[Task item]: Show the lines below that contain the string "Securing".

(Records from a data collection)
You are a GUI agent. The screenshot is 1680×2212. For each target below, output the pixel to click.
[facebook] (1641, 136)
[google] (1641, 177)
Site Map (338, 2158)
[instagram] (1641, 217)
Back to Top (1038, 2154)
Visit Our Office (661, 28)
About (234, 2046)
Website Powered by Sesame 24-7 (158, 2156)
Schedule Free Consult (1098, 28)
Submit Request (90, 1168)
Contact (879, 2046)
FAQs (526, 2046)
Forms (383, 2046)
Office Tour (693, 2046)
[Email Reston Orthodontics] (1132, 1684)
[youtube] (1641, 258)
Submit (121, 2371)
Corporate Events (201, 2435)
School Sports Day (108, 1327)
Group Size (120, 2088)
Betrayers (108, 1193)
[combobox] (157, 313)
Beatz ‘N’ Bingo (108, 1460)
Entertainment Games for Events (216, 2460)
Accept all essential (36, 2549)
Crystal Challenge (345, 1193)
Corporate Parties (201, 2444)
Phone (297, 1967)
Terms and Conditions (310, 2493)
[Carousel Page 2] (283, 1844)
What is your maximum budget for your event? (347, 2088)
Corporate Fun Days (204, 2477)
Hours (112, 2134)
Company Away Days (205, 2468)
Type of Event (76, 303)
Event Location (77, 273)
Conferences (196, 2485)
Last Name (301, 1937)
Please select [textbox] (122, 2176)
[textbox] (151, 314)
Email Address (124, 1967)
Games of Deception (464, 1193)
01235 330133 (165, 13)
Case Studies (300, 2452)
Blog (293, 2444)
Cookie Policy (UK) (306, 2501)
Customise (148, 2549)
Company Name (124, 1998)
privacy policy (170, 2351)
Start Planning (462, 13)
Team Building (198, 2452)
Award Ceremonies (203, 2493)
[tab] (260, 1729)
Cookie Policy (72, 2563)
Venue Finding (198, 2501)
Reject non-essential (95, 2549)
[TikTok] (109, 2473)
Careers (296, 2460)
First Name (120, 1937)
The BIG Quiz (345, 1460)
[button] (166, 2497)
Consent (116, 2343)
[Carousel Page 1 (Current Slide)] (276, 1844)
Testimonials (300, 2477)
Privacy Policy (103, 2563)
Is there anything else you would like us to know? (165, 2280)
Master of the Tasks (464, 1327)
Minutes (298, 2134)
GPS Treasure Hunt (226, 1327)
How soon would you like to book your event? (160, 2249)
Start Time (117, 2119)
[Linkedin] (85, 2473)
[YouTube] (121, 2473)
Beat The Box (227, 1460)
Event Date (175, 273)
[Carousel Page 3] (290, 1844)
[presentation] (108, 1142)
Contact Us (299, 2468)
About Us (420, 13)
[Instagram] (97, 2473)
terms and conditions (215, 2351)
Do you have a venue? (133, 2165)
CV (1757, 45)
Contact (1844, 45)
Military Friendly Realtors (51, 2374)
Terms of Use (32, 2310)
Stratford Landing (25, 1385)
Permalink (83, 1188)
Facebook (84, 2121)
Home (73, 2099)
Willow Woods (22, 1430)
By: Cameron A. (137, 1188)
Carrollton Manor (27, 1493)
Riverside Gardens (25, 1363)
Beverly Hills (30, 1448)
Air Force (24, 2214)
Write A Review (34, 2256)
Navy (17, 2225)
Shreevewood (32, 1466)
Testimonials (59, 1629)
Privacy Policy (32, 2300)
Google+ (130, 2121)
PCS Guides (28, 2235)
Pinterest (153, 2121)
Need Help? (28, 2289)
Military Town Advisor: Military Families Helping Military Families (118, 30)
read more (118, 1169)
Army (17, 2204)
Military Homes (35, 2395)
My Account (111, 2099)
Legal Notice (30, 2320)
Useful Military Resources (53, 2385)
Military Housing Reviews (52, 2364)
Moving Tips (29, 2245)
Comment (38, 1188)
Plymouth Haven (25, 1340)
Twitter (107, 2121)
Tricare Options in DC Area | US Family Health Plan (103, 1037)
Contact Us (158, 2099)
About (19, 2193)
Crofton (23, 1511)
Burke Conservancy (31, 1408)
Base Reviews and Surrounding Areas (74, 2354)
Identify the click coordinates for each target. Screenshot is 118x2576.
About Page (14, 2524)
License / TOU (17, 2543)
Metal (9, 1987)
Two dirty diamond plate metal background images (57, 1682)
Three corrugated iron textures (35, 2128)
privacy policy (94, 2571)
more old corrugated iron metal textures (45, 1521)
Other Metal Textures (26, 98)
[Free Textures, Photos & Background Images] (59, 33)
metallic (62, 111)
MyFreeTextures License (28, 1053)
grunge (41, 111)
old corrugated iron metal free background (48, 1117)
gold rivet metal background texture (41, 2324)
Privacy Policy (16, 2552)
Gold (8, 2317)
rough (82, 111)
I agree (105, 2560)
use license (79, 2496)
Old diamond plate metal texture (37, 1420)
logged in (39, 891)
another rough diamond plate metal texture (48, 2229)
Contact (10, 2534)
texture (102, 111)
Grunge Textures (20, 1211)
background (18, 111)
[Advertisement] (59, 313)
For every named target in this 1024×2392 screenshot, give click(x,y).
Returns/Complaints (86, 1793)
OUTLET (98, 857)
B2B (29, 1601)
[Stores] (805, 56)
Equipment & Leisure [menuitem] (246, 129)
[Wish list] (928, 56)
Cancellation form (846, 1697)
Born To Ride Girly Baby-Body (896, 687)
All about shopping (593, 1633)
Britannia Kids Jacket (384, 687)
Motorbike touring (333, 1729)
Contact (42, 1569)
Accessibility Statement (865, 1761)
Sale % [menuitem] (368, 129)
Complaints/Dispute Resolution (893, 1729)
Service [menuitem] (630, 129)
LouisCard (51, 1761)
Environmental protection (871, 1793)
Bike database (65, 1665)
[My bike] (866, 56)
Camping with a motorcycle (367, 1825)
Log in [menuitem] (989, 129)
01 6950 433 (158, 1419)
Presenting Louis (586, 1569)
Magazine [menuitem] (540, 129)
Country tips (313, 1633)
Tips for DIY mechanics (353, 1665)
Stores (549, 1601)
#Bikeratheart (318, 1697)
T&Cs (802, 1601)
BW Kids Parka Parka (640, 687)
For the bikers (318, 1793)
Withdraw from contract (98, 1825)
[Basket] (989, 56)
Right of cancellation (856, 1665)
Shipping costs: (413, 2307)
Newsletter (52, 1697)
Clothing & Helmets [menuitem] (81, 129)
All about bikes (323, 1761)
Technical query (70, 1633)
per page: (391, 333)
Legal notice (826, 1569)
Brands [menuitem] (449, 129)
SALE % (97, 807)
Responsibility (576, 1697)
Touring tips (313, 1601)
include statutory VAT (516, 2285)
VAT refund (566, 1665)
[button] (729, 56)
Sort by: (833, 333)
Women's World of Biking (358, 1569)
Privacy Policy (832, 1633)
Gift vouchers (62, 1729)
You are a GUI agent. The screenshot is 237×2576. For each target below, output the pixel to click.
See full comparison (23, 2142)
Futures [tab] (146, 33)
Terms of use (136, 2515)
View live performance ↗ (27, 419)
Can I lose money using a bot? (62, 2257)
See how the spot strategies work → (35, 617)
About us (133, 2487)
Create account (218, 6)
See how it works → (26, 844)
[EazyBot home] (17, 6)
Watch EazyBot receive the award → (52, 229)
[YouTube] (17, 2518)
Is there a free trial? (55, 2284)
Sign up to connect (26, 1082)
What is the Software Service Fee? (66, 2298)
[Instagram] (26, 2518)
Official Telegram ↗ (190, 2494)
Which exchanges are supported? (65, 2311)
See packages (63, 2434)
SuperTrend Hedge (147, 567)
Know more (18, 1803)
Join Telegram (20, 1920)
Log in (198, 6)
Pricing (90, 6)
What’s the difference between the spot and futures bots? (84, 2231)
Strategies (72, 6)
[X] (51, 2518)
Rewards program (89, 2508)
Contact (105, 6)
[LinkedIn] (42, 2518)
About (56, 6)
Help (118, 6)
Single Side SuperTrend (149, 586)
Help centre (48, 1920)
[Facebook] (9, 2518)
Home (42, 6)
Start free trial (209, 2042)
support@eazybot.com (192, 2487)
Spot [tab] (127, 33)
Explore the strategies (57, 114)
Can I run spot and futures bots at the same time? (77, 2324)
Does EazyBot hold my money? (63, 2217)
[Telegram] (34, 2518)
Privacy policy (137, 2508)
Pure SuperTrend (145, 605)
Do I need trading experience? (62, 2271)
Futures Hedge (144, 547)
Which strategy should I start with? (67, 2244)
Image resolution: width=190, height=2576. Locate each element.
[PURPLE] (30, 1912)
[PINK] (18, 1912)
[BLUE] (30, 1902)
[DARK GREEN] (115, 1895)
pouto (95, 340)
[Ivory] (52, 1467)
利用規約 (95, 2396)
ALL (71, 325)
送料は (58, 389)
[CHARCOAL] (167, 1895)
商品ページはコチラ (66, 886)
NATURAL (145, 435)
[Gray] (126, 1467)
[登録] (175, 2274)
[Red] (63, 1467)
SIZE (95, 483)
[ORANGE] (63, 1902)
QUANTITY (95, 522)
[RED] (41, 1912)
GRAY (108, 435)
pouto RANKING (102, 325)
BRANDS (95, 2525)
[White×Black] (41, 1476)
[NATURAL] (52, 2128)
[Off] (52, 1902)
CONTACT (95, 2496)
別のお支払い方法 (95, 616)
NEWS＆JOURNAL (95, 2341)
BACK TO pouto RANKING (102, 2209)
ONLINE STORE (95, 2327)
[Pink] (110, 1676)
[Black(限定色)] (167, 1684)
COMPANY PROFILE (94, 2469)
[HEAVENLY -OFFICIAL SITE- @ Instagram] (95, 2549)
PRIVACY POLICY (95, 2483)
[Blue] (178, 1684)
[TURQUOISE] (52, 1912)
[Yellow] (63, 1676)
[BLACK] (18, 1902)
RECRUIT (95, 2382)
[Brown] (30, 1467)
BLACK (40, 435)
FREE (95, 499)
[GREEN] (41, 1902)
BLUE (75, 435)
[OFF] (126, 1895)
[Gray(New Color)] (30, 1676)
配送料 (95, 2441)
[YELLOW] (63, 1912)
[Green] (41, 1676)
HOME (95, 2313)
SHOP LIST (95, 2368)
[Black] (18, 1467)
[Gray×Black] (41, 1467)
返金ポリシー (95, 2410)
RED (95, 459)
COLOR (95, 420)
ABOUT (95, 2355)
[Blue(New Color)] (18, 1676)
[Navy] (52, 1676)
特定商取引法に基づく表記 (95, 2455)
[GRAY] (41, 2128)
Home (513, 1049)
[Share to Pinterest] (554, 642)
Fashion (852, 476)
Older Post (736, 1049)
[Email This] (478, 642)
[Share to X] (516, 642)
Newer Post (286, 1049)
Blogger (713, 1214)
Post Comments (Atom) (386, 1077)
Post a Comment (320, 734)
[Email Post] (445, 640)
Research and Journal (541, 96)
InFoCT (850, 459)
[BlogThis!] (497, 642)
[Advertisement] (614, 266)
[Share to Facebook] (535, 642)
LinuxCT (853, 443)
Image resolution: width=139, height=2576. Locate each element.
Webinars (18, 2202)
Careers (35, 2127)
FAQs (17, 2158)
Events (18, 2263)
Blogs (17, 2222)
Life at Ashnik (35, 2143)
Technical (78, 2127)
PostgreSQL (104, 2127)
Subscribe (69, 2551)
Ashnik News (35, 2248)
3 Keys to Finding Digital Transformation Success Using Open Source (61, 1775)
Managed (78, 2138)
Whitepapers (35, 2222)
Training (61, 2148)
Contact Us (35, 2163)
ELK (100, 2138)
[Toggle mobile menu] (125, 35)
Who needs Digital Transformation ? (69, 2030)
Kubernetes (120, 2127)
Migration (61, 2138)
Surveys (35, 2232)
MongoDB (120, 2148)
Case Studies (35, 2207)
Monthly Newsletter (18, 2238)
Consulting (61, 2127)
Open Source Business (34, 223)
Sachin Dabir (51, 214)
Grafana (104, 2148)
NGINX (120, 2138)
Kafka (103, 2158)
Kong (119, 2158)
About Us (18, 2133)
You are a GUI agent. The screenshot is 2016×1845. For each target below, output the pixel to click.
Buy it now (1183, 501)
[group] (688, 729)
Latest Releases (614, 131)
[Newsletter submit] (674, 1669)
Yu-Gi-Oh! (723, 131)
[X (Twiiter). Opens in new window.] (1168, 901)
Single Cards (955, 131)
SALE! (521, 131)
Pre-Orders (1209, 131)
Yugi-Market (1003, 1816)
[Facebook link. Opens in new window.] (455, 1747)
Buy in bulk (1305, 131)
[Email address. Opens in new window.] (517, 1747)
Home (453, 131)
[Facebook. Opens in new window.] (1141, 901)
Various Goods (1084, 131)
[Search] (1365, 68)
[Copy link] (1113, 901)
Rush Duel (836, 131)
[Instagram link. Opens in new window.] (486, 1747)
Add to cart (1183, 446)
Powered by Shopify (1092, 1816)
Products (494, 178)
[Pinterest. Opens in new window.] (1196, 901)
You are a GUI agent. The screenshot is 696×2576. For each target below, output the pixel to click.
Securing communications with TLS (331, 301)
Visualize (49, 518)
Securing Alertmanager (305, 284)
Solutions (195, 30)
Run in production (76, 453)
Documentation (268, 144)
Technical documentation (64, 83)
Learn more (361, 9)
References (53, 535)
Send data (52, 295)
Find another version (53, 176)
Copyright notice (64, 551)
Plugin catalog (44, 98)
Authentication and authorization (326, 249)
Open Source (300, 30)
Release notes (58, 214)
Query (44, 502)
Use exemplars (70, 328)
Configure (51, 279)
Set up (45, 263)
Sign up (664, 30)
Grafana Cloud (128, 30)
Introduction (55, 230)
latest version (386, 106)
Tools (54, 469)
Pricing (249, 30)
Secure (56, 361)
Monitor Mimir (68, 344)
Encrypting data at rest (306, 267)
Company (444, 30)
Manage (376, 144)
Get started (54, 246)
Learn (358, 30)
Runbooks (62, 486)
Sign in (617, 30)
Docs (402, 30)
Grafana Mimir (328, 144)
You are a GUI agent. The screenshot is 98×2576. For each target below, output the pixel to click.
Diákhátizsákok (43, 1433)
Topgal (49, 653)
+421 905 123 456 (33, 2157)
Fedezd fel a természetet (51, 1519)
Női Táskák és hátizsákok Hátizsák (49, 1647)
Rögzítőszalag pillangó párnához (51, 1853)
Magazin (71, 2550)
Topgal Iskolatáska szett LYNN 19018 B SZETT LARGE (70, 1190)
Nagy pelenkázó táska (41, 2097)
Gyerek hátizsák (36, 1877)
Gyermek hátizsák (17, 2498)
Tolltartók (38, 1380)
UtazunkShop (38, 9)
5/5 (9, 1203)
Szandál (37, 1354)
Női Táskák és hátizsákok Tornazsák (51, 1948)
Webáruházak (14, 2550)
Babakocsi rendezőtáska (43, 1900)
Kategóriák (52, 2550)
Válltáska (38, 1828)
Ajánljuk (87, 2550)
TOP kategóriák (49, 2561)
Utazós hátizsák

[Reply]:
Securing communications with TLS (331, 301)
Securing Alertmanager (305, 284)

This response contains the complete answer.